Droga skończyła na brzegu pola, dalej szedłem miedzą. Trawy sięgały piersi, spowalniały wędrówkę, ale przecież nie śpieszyłem się, u celu będąc od rana. Przy końcu kilometrowego pola usiadłem w cieniu czereśni, wśród wysokich traw, trzydzieści metrów od ściany lasu; chwilami dobiegał mnie jego żywiczny zapach. Czasami przeleciała mucha, w zaroślach śpiewały ptaki, wiatr cicho szumiał w gałęziach nade mną.

Cisza była pełna zapachów. Przez chwilę czułem wiatrem przyniesiony odurzający zapach kwiatów jaśminu (czy jaśminowca?).

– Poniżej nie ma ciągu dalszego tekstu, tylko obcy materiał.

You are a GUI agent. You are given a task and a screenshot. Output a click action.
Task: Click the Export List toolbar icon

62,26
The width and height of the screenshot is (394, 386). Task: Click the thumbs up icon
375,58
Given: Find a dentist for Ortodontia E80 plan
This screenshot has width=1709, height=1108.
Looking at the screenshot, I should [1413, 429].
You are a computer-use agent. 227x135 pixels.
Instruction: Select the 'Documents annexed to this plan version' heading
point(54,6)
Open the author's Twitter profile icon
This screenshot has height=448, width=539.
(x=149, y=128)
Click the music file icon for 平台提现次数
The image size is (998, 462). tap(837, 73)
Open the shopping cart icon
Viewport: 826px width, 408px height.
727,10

Kiedy się rozwiał, wrócił zapach kompozycji pamiętanej z dzieciństwa: złożony z wielu nut zapach rozgrzanych ziół i traw z domieszką polnego kurzu. Teraz wydaje mi się on charakterystyczny dla Lubelszczyzny i jej lessowych gleb, ale chciałbym to sprawdzić w Sudetach.

Nie było tam dróg, nawet tych zapomnianych, zarośniętych trawami. Poza rolnikiem obrabiającym pole nikt tam nie chodzi. Podobała mi się świadomość bycia na odludziu. Znalazłem się w tamtym miejscu zmierzając w stronę szerokiego duktu prowadzącego do wioski Bliżów. Na zdjęciach przejście było łatwe: wystarczyło iść sto czy dwieście metrów lasem, by trafić na oznakowany dukt. Tak też było, a las mile mnie zaskoczył. Przeważały w nim sosny, nie był zachwaszczony, a słoneczny, jasny i zielony.



 Nie śpieszyłem się, a nawet zrobiłem dłuższą przerwę na zwalonym drzewie. Siedziałem i po prostu patrzyłem. Rzadko miałem okazję w pełni doświadczać i przeżywać letnie dni z dala od miasta, od techniki i tłumów ludzi.

Później, będąc po drugiej stronie wioski, w pobliżu osady Wojda, przeszedłem kilkaset metrów lasem w obrębie Roztoczańskiego Parku Narodowego. Po raz kolejny zobaczyłem różnicę między zwykłym lasem po którym kręcą się faceci z piłami, a chronionym lasem w parku. Ten był grabowo-bukowy. Chyba nie widziałem takiego w Górach Kaczawskich, chociaż widziałem tam inne rzadkie lasy, na przykład grabowo-dębowe, jednak wielkość grabów tutaj widzianych jest wyraźnie większa od kaczawskich. Widziałem okazy o wymiarach znacznie przekraczających kryteria ustalone dla pomników przyrody. Przy okazji podam wymagane obwody: dla grabu 200, dla buka 300 centymetrów. Tamtejsze graby są tak duże i stare, że zatraciły swój ołowiany wężykowy rysunek razem z gładką korą. Ten wzór, tak charakterystyczny dla grabów, widać dopiero na konarach. 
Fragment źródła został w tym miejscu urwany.